→ **ABOUT THIS TASK**: The response must be a precise copy of the records that follow.

•••

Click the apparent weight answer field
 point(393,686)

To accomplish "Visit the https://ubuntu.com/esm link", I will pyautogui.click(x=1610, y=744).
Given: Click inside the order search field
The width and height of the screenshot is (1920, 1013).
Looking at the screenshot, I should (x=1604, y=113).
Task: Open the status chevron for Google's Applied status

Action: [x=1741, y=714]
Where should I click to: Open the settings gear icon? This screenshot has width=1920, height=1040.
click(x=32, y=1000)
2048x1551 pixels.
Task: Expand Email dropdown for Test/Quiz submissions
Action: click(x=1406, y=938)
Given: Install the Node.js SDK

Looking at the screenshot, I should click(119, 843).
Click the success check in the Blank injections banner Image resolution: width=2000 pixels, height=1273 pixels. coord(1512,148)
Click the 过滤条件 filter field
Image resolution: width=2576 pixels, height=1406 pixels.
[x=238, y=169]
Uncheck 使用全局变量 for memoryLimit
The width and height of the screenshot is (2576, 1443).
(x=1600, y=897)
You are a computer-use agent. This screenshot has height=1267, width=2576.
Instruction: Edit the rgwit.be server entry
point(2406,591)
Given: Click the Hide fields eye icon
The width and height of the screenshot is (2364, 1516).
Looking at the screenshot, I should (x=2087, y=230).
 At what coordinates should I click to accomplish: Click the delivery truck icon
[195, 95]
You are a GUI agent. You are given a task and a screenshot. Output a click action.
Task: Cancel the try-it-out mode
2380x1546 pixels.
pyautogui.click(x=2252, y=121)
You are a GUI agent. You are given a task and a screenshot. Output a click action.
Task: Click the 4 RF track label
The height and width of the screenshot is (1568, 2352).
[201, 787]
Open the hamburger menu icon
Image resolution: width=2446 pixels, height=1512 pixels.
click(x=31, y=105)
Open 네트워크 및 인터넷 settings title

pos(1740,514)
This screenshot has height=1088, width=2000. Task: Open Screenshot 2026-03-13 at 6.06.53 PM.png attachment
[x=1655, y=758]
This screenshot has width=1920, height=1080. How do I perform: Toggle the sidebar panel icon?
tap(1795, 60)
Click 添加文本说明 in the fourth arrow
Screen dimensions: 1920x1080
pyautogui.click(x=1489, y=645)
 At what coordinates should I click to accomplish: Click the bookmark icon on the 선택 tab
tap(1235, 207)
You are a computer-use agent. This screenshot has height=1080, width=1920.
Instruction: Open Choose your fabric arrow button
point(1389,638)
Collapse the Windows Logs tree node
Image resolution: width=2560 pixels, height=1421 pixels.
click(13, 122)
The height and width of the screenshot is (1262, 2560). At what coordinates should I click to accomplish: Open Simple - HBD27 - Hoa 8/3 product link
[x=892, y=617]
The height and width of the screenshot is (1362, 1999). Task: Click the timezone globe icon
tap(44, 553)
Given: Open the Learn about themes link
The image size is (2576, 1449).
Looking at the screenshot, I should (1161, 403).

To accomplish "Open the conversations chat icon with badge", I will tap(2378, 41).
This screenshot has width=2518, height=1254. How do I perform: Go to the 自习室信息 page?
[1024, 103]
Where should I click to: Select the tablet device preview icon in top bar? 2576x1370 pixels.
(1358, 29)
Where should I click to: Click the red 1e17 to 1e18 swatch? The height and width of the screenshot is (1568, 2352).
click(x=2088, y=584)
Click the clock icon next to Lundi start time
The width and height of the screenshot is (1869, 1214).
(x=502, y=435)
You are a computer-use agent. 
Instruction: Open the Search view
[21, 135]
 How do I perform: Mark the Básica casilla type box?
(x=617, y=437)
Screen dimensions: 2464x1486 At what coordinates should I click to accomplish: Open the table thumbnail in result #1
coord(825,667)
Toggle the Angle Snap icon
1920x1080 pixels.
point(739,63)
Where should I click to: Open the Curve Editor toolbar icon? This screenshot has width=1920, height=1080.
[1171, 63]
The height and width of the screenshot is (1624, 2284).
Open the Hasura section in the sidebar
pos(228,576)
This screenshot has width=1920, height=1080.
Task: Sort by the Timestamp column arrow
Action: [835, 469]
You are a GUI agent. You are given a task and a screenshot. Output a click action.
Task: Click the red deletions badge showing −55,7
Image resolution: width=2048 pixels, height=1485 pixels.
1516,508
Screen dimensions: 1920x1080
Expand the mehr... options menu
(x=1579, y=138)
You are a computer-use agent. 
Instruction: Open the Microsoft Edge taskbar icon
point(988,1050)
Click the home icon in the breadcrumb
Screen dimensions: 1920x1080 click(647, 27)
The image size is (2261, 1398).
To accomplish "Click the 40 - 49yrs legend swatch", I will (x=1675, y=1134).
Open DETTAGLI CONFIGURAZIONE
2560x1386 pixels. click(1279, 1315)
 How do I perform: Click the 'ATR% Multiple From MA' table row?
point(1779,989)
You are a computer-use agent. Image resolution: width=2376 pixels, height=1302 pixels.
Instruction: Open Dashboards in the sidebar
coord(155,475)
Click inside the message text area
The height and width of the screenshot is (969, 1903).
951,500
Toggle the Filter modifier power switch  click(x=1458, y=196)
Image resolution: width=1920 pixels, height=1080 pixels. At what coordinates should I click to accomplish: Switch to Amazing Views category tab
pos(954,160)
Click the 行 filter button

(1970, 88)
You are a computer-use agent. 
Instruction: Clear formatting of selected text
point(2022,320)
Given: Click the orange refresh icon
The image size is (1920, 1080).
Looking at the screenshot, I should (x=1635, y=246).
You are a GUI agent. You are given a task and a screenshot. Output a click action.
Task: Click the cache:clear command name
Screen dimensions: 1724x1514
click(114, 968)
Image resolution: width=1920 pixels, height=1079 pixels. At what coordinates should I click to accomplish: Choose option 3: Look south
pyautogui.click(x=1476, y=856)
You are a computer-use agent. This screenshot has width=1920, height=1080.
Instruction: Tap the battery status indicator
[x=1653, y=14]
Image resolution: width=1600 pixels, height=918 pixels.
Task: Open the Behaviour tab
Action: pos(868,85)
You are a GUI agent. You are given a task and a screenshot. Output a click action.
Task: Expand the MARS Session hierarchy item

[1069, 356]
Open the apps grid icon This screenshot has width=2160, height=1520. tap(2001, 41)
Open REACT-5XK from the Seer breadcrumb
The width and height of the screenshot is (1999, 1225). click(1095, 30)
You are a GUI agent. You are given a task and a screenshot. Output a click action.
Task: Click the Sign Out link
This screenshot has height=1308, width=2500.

•••

→ **COMPLETED TASK**:
Click the apparent weight answer field
 point(393,686)

To accomplish "Visit the https://ubuntu.com/esm link", I will pyautogui.click(x=1610, y=744).
Given: Click inside the order search field
The width and height of the screenshot is (1920, 1013).
Looking at the screenshot, I should (x=1604, y=113).
Task: Open the status chevron for Google's Applied status

Action: [x=1741, y=714]
Where should I click to: Open the settings gear icon? This screenshot has width=1920, height=1040.
click(x=32, y=1000)
2048x1551 pixels.
Task: Expand Email dropdown for Test/Quiz submissions
Action: click(x=1406, y=938)
Given: Install the Node.js SDK

Looking at the screenshot, I should click(119, 843).
Click the success check in the Blank injections banner Image resolution: width=2000 pixels, height=1273 pixels. coord(1512,148)
Click the 过滤条件 filter field
Image resolution: width=2576 pixels, height=1406 pixels.
[x=238, y=169]
Uncheck 使用全局变量 for memoryLimit
The width and height of the screenshot is (2576, 1443).
(x=1600, y=897)
You are a computer-use agent. This screenshot has height=1267, width=2576.
Instruction: Edit the rgwit.be server entry
point(2406,591)
Given: Click the Hide fields eye icon
The width and height of the screenshot is (2364, 1516).
Looking at the screenshot, I should (x=2087, y=230).
 At what coordinates should I click to accomplish: Click the delivery truck icon
[195, 95]
You are a GUI agent. You are given a task and a screenshot. Output a click action.
Task: Cancel the try-it-out mode
2380x1546 pixels.
pyautogui.click(x=2252, y=121)
You are a GUI agent. You are given a task and a screenshot. Output a click action.
Task: Click the 4 RF track label
The height and width of the screenshot is (1568, 2352).
[201, 787]
Open the hamburger menu icon
Image resolution: width=2446 pixels, height=1512 pixels.
click(x=31, y=105)
Open 네트워크 및 인터넷 settings title

pos(1740,514)
This screenshot has height=1088, width=2000. Task: Open Screenshot 2026-03-13 at 6.06.53 PM.png attachment
[x=1655, y=758]
This screenshot has width=1920, height=1080. How do I perform: Toggle the sidebar panel icon?
tap(1795, 60)
Click 添加文本说明 in the fourth arrow
Screen dimensions: 1920x1080
pyautogui.click(x=1489, y=645)
 At what coordinates should I click to accomplish: Click the bookmark icon on the 선택 tab
tap(1235, 207)
You are a computer-use agent. This screenshot has height=1080, width=1920.
Instruction: Open Choose your fabric arrow button
point(1389,638)
Collapse the Windows Logs tree node
Image resolution: width=2560 pixels, height=1421 pixels.
click(13, 122)
The height and width of the screenshot is (1262, 2560). At what coordinates should I click to accomplish: Open Simple - HBD27 - Hoa 8/3 product link
[x=892, y=617]
The height and width of the screenshot is (1362, 1999). Task: Click the timezone globe icon
tap(44, 553)
Given: Open the Learn about themes link
The image size is (2576, 1449).
Looking at the screenshot, I should (1161, 403).

To accomplish "Open the conversations chat icon with badge", I will tap(2378, 41).
This screenshot has width=2518, height=1254. How do I perform: Go to the 自习室信息 page?
[1024, 103]
Where should I click to: Select the tablet device preview icon in top bar? 2576x1370 pixels.
(1358, 29)
Where should I click to: Click the red 1e17 to 1e18 swatch? The height and width of the screenshot is (1568, 2352).
click(x=2088, y=584)
Click the clock icon next to Lundi start time
The width and height of the screenshot is (1869, 1214).
(x=502, y=435)
You are a computer-use agent. 
Instruction: Open the Search view
[21, 135]
 How do I perform: Mark the Básica casilla type box?
(x=617, y=437)
Screen dimensions: 2464x1486 At what coordinates should I click to accomplish: Open the table thumbnail in result #1
coord(825,667)
Toggle the Angle Snap icon
1920x1080 pixels.
point(739,63)
Where should I click to: Open the Curve Editor toolbar icon? This screenshot has width=1920, height=1080.
[1171, 63]
The height and width of the screenshot is (1624, 2284).
Open the Hasura section in the sidebar
pos(228,576)
This screenshot has width=1920, height=1080.
Task: Sort by the Timestamp column arrow
Action: [835, 469]
You are a GUI agent. You are given a task and a screenshot. Output a click action.
Task: Click the red deletions badge showing −55,7
Image resolution: width=2048 pixels, height=1485 pixels.
1516,508
Screen dimensions: 1920x1080
Expand the mehr... options menu
(x=1579, y=138)
You are a computer-use agent. 
Instruction: Open the Microsoft Edge taskbar icon
point(988,1050)
Click the home icon in the breadcrumb
Screen dimensions: 1920x1080 click(647, 27)
The image size is (2261, 1398).
To accomplish "Click the 40 - 49yrs legend swatch", I will (x=1675, y=1134).
Open DETTAGLI CONFIGURAZIONE
2560x1386 pixels. click(1279, 1315)
 How do I perform: Click the 'ATR% Multiple From MA' table row?
point(1779,989)
You are a computer-use agent. Image resolution: width=2376 pixels, height=1302 pixels.
Instruction: Open Dashboards in the sidebar
coord(155,475)
Click inside the message text area
The height and width of the screenshot is (969, 1903).
951,500
Toggle the Filter modifier power switch  click(x=1458, y=196)
Image resolution: width=1920 pixels, height=1080 pixels. At what coordinates should I click to accomplish: Switch to Amazing Views category tab
pos(954,160)
Click the 行 filter button

(1970, 88)
You are a computer-use agent. 
Instruction: Clear formatting of selected text
point(2022,320)
Given: Click the orange refresh icon
The image size is (1920, 1080).
Looking at the screenshot, I should (x=1635, y=246).
You are a GUI agent. You are given a task and a screenshot. Output a click action.
Task: Click the cache:clear command name
Screen dimensions: 1724x1514
click(114, 968)
Image resolution: width=1920 pixels, height=1079 pixels. At what coordinates should I click to accomplish: Choose option 3: Look south
pyautogui.click(x=1476, y=856)
You are a computer-use agent. This screenshot has width=1920, height=1080.
Instruction: Tap the battery status indicator
[x=1653, y=14]
Image resolution: width=1600 pixels, height=918 pixels.
Task: Open the Behaviour tab
Action: pos(868,85)
You are a GUI agent. You are given a task and a screenshot. Output a click action.
Task: Expand the MARS Session hierarchy item

[1069, 356]
Open the apps grid icon This screenshot has width=2160, height=1520. tap(2001, 41)
Open REACT-5XK from the Seer breadcrumb
The width and height of the screenshot is (1999, 1225). click(1095, 30)
You are a GUI agent. You are given a task and a screenshot. Output a click action.
Task: Click the Sign Out link
This screenshot has height=1308, width=2500.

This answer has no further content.